My operating system is (include version): Ubuntu 14.04 trusty

My web server is (include version): Apache 2.4

My hosting provider, if applicable, is: N/A, I have root on this machine/VM.

I can login to a root shell on my machine (yes or no, or I don’t know): yes

I’m using a control panel to manage my site (no, or provide the name and version of the control panel): No.

2

Hmm. Looks like Certbot thinks these two names are one thing, with a space in the middle. Is it possible that you've manually edited a configuration file and merged them together, or something like that ?

3

I have’t manually edited any LE config files, or anything like that. When I tried to register it at first, I might have put that into the command line (since I wanted to register the bare domain and the www prefix). I can’t find anything in the config file which includes that string,

4

I have solved this.

If you look carefully, you’ll see that certbot-auto is complaining about the file /etc/apache2/sites-available/certbot.log. Why is there a certbot.log file in /etc/apache2/sites-available/? I don’t know. But it shouldn’t be there. I think certbot is trying to parse that file as an apache config file, and failing (hence the SyntaxError message). I moved that file out of the way, and certbot auto is able to work fine.

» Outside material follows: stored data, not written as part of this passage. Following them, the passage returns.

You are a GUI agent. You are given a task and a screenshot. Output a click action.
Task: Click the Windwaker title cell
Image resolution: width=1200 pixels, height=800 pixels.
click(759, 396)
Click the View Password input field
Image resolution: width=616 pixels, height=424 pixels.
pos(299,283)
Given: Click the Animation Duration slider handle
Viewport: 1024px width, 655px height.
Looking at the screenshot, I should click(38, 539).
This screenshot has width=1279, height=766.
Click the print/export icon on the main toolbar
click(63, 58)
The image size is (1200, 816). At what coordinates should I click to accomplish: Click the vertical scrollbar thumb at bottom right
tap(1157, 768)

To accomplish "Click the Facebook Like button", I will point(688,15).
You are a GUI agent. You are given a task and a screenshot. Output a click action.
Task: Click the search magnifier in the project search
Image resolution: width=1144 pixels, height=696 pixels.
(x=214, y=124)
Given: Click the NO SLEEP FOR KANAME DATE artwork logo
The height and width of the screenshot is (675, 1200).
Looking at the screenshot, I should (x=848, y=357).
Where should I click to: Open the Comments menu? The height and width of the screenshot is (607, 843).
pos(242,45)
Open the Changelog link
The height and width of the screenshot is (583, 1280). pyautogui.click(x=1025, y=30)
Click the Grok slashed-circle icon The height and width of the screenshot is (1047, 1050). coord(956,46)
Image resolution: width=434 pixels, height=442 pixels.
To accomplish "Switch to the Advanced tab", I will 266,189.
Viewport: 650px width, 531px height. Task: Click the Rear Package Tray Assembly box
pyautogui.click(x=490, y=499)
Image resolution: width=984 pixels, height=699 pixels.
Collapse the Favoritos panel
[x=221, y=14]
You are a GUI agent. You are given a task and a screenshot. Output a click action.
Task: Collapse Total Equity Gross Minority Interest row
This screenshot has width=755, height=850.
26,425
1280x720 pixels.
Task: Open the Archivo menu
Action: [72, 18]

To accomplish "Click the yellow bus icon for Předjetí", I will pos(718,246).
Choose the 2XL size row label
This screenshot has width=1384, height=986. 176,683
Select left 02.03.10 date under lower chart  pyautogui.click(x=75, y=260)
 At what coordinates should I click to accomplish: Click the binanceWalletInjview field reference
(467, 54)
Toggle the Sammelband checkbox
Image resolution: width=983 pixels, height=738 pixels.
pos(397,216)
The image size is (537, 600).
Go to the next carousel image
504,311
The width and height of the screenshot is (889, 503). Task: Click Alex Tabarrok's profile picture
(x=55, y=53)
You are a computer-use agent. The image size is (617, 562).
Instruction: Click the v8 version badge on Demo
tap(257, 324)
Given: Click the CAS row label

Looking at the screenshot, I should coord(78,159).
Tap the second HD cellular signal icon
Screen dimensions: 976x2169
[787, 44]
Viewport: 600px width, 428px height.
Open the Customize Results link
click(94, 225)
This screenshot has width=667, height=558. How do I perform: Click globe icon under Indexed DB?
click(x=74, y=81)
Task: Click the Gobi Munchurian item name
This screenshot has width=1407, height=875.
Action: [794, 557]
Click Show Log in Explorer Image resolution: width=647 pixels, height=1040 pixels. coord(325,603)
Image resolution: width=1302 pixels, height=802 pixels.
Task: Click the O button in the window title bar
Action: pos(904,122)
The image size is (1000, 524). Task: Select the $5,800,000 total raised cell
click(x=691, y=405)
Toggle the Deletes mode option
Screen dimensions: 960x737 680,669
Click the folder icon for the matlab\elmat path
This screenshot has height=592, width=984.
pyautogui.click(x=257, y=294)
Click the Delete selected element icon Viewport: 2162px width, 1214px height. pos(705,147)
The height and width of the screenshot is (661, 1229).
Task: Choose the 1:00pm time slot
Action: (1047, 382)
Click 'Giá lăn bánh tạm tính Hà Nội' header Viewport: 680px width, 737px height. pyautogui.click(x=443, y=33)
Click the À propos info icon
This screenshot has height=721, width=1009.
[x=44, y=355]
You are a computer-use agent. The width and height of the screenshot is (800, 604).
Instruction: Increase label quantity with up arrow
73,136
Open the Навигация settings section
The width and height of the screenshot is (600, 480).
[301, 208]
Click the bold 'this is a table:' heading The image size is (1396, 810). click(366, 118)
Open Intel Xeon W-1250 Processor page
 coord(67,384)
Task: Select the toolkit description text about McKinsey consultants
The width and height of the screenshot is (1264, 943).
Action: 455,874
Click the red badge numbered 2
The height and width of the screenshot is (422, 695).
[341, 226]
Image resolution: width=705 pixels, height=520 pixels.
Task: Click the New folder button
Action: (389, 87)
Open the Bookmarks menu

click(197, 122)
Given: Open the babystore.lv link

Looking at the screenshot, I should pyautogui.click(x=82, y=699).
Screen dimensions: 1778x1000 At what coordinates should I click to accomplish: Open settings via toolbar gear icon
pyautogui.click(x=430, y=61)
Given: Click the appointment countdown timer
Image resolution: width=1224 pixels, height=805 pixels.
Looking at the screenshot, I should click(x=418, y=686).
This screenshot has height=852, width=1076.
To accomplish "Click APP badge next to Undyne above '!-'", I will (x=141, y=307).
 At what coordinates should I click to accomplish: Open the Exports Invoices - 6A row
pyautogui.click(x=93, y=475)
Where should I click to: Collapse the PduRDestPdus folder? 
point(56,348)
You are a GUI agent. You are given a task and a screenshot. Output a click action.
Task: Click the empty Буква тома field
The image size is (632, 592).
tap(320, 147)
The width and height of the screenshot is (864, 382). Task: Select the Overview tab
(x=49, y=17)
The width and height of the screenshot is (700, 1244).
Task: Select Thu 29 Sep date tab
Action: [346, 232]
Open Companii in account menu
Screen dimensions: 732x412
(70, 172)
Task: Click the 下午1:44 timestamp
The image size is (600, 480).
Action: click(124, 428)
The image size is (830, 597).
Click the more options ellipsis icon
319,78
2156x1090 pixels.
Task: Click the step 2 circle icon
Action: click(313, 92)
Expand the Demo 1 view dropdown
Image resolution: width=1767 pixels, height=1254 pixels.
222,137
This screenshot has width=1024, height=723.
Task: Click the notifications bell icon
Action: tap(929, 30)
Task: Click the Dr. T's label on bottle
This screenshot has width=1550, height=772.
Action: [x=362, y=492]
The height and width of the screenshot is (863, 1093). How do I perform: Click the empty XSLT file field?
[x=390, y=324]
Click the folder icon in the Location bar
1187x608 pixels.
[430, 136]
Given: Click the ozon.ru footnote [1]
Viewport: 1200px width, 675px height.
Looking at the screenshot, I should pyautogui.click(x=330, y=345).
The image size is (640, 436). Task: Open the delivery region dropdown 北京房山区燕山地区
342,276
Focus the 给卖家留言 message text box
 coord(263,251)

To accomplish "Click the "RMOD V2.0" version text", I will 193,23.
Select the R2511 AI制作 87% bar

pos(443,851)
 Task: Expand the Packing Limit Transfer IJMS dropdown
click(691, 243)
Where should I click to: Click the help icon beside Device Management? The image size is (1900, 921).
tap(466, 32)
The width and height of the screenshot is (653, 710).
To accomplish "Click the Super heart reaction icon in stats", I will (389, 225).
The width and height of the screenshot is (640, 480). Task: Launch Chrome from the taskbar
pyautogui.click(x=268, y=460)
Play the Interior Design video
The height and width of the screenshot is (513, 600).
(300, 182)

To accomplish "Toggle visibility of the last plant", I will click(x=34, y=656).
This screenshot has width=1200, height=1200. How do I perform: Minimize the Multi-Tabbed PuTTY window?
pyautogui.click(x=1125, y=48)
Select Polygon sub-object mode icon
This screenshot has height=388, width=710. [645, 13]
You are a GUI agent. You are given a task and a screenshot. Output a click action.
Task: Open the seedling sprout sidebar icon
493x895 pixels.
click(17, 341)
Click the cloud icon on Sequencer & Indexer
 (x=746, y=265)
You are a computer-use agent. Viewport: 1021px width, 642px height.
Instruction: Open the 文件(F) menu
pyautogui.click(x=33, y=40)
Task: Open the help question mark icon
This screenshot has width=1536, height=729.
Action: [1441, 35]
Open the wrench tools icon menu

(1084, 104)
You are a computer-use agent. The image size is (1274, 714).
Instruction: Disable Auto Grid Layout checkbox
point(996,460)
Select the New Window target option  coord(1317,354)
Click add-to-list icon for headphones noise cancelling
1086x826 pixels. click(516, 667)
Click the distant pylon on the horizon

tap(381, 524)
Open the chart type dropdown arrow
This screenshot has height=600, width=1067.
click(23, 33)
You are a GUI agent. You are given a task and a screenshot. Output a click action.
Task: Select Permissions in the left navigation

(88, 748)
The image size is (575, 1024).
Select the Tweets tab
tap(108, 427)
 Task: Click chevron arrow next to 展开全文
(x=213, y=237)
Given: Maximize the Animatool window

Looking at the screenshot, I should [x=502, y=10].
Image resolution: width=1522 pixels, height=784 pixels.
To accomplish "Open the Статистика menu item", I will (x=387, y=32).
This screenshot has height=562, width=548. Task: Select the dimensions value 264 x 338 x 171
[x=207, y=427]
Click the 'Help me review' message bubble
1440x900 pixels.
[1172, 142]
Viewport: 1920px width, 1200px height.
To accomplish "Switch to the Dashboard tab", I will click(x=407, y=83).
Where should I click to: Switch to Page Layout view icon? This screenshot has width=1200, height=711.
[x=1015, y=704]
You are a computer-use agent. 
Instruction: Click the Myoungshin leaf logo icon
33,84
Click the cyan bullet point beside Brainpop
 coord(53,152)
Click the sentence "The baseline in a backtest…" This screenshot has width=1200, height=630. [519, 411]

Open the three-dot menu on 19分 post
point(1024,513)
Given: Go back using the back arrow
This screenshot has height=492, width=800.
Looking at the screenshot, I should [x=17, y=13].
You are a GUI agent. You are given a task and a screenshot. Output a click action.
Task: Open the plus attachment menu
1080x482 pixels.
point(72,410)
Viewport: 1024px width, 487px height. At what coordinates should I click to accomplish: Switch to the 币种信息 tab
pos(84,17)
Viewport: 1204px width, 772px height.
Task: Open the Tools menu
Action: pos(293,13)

I must have made a mistake when setting up certbot and ran it with 2 domains. I presume my cwd was /etc/apache2/sites-available/ and so certbot put a certbot.log file there. Which then broke further runs of certbot.

This is a bug in certbot-auto because any non-apache config file in /etc/apache2/sites-available/ will break certbot.

5

@ebel, @bmw told me that this is an effect of a deliberate feature: if certbot crashes early enough that it couldn’t set up logging in /var/log, it will save its crash log into the current directory in order to avoid having to print a Python traceback.

I guess the benefits of this can be questioned in the kind of situation you encountered, but it seems like it could be useful to people in other circumstances.

6

This topic was automatically closed 30 days after the last reply. New replies are no longer allowed.